**SUPPLIED MATERIAL**
□ □ □

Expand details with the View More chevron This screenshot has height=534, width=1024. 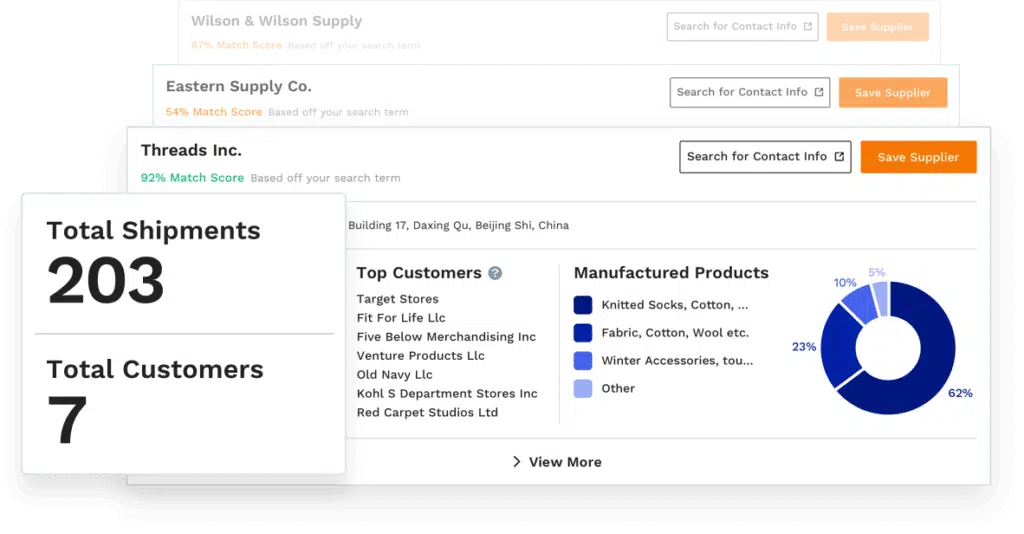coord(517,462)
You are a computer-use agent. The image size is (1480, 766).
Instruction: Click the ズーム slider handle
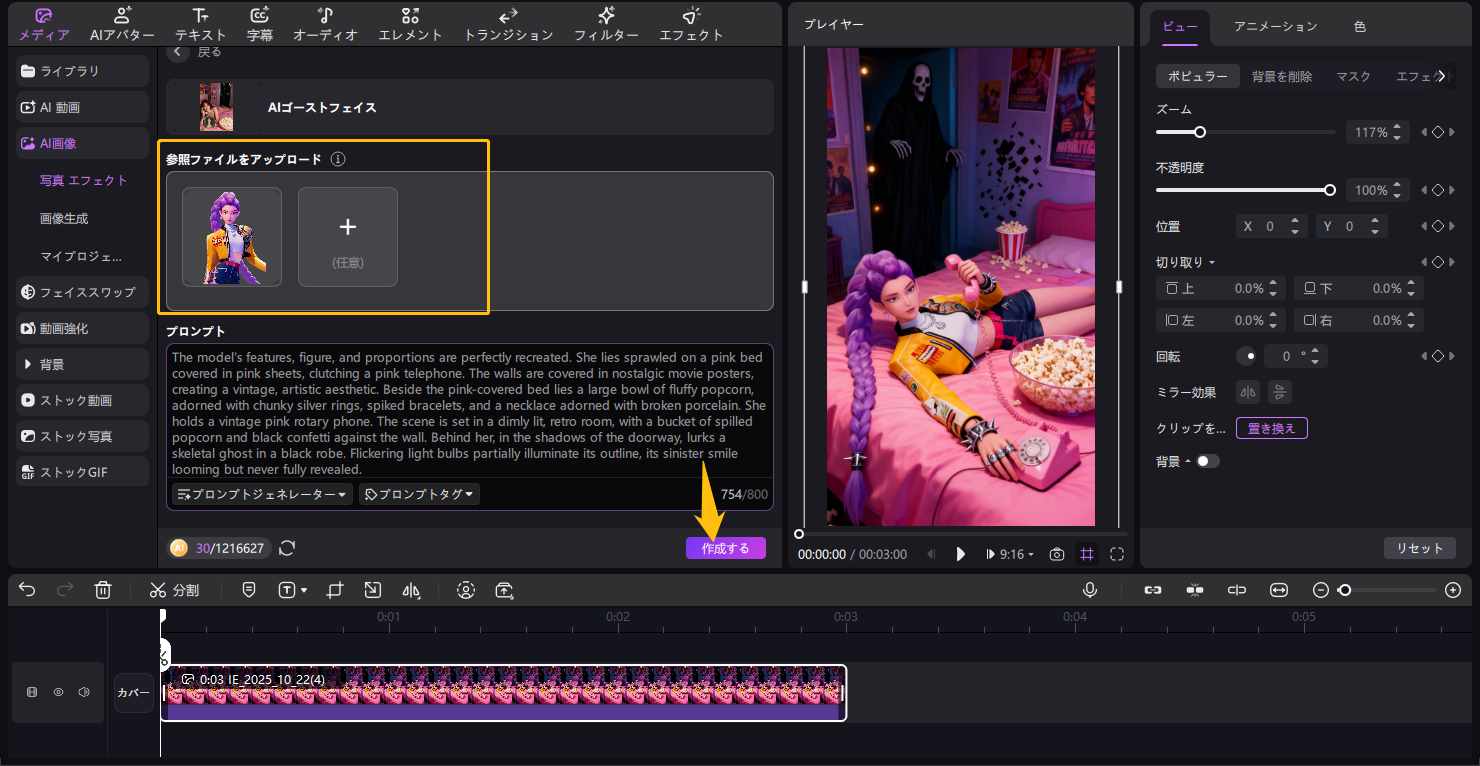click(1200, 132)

□ □ □

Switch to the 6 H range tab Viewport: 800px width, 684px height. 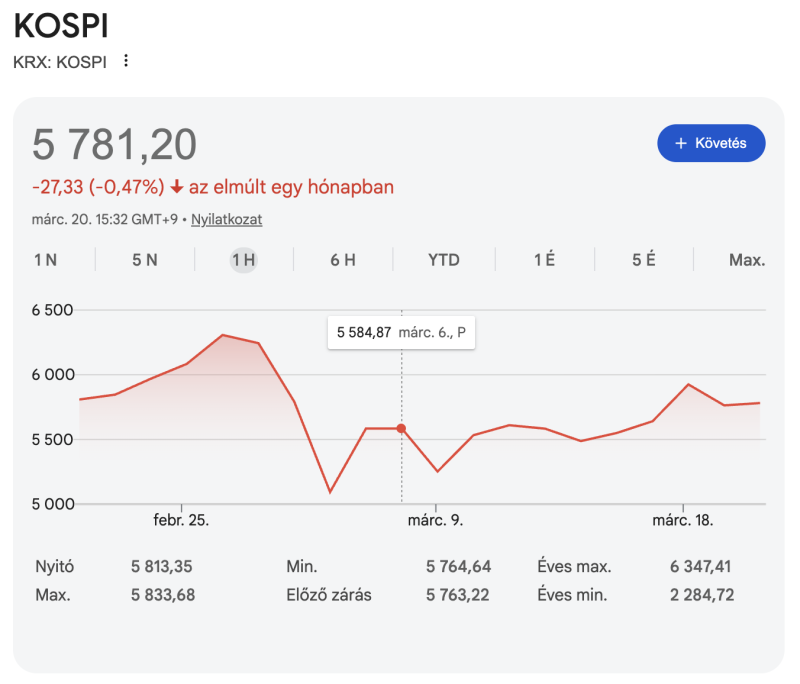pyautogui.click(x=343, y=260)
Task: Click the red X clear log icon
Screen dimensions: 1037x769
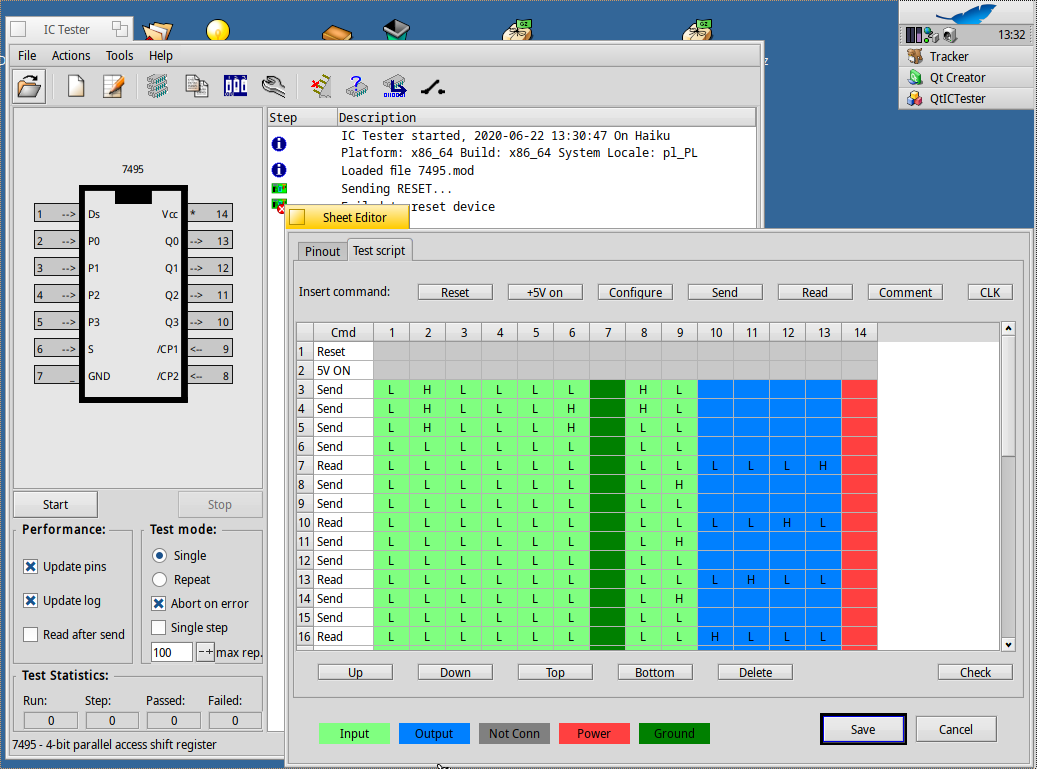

□ □ □

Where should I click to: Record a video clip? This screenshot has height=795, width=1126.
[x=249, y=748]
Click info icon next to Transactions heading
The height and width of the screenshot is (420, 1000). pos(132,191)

□ □ □

**PROBLEM STATEMENT**
All that is wanted is a faithful reproduction of the line above with "Task: Click the red X clear log icon", the line with "Screen dimensions: 1037x769", and every line in between.

**TASK RESPONSE**
Task: Click the red X clear log icon
Screen dimensions: 1037x769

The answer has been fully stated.